For centuries Jew-hatred had been a religious malady, rooted in theology and church dogma. Voltaire stripped away the theology and dressed the prejudice in the clothes of “reason.” That shift made the disease appear modern, rational, even scientific. Because his authority was unmatched, antisemitism slipped into the bloodstream of universities and intellectual circles with the prestige of the Enlightenment itself.
From there, the infection mutated. Fichte reworked it into German nationalism. Renan recast it as racial science. Treitschke thundered from Berlin’s lecture halls that “the Jews are our misfortune,” making antisemitism an academic debate rather than a shameful prejudice. Race theorists like Dühring, Gobineau, and Chamberlain built entire pseudo-scientific systems around it. Heidegger and Schmitt embedded it in philosophy and law. Each stage gave the old hatred a new host, ensuring it would endure long after religion lost its grip.
The result was a more virulent strain: theology had once condemned Jews spiritually, but reason and scholarship condemned them racially, culturally, and politically. Even as Europe secularized, antisemitism flourished—mutating with every inoculation of progress, always adapting, always surviving.

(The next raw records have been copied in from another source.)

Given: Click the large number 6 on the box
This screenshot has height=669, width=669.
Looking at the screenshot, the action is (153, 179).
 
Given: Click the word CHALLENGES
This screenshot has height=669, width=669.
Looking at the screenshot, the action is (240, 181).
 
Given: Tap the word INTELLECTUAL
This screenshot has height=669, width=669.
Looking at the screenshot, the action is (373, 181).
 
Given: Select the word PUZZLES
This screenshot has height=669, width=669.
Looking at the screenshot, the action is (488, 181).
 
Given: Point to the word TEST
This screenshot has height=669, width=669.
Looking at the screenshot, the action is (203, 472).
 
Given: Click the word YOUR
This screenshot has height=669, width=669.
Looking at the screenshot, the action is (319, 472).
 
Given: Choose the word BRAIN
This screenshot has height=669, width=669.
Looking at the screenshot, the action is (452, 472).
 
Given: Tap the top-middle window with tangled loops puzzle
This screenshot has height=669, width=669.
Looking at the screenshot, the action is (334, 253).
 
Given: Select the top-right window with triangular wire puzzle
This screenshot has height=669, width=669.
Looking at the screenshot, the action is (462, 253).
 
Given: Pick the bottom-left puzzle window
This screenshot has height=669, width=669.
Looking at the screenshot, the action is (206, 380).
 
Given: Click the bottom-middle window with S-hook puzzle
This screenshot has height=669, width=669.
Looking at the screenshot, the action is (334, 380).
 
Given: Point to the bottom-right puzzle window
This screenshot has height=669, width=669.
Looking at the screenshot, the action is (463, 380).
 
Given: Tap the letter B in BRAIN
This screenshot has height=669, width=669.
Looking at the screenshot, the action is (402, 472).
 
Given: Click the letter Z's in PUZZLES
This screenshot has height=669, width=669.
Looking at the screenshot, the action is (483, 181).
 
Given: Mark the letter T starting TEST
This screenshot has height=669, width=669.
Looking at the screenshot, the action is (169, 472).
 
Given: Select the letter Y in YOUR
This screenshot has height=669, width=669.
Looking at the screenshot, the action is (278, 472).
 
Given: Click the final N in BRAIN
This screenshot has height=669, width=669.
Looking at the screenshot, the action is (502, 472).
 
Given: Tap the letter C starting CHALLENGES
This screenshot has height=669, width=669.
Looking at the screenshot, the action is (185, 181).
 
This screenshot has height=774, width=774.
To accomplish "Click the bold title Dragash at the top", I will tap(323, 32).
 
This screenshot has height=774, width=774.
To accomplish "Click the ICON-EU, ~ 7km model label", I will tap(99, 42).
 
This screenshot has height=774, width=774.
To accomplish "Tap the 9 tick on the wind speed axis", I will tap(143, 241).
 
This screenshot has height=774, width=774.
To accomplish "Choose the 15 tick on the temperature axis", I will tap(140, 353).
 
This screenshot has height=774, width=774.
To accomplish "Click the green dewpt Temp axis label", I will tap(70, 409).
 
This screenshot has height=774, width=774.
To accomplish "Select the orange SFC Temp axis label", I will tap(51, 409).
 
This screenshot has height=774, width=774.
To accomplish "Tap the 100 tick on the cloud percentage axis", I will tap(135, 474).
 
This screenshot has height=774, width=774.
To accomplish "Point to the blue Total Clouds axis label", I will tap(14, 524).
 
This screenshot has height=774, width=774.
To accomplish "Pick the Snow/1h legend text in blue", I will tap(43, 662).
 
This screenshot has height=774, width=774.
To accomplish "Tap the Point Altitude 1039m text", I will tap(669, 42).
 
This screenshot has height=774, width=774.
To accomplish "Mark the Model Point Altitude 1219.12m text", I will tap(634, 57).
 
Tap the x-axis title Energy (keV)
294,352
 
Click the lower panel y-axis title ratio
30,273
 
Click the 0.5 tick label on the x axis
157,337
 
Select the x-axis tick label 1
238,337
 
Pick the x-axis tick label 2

That shadow lingers. In elite universities today, antisemitism rarely comes as crude slurs. It emerges in subtler forms: tolerated hostility, political rhetoric, or academic frameworks that disguise animosity as critique. The debates since 2023 show that the virus still circulates in the very institutions meant to cultivate knowledge and tolerance.

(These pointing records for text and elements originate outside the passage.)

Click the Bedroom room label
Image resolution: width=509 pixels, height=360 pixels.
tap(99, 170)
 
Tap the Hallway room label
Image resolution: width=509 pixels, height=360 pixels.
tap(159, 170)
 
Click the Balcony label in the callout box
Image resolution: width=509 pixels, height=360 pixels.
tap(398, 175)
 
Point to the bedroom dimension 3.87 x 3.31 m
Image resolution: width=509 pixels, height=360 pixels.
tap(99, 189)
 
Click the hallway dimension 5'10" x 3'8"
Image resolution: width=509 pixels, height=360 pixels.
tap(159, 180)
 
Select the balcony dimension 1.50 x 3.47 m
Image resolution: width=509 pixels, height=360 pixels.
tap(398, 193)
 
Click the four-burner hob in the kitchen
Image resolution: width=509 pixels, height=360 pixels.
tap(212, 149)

Antisemitism is not easily cured by reason. Voltaire himself proves it. Even as he defended Jewish citizenship, he made their acceptance socially toxic by branding them with contempt. The Enlightenment did not eradicate the disease. It made it more respectable, more pervasive, and more enduring.
That is the paradox of Voltaire’s legacy: the light of reason promised liberation, but it also gave antisemitism its strongest host. The Enlightenment did not cure an ancient hatred. It helped it survive.